| Request A |
Name every place that the Sabtang Island text refers to by a proper name, listing each one only once.
| Request B |
Quote the Sabtang Island text from "Sabtang Island is" up to and including "in another post.".
| Request C |
According to the Sabtang Island text, what dish is a staple in most Sabtang lunches?

| Text block |
· · · ·

Sabtang Island is a must-visit for anyone who wants to experience Batanes. The last time I was in Batanes, the waters were rough. So the trip to Sabtang was an ordeal. But when I was there in May, the waters were calm.
In Sabtang, we visited the villages of Savidug and Chavayan. On the way to Chavayan from Savidug, you'll be able to see an idiang, the ruins of an old stone fortresses on top of which early Ivatan settlements were built. For more details on these, check out Batanes stone houses in Savidug and Chavayan, Nakabuang Beach and more from Sabtang Island.
Lunch was at Nakabuang Beach where tables were set-up for the group. A staple dish in most Sabtang lunches is lobster. So if you do get to visit, make sure to tell your guide you want to have lobster for lunch. I'll discuss what we ate in another post.

· · · ·

| Provided material |
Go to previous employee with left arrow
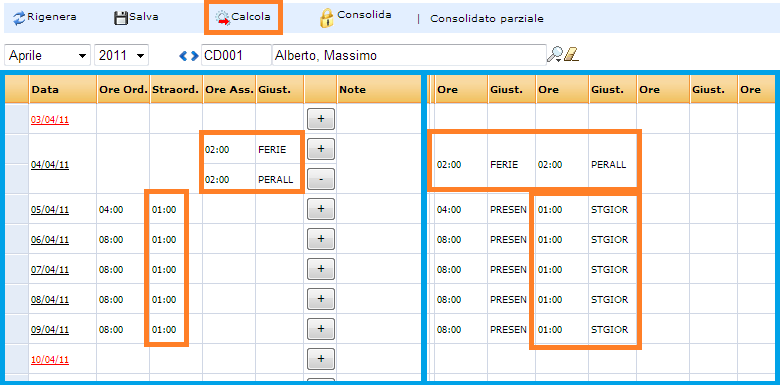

· · · ·

| Expected output A |
Sabtang Island, Batanes, Savidug, Chavayan, Nakabuang Beach

| Expected output B |
Sabtang Island is a must-visit for anyone who wants to experience Batanes. The last time I was in Batanes, the waters were rough. So the trip to Sabtang was an ordeal. But when I was there in May, the waters were calm.
In Sabtang, we visited the villages of Savidug and Chavayan. On the way to Chavayan from Savidug, you'll be able to see an idiang, the ruins of an old stone fortresses on top of which early Ivatan settlements were built. For more details on these, check out Batanes stone houses in Savidug and Chavayan, Nakabuang Beach and more from Sabtang Island.
Lunch was at Nakabuang Beach where tables were set-up for the group. A staple dish in most Sabtang lunches is lobster. So if you do get to visit, make sure to tell your guide you want to have lobster for lunch. I'll discuss what we ate in another post.

| Expected output C |
Lobster.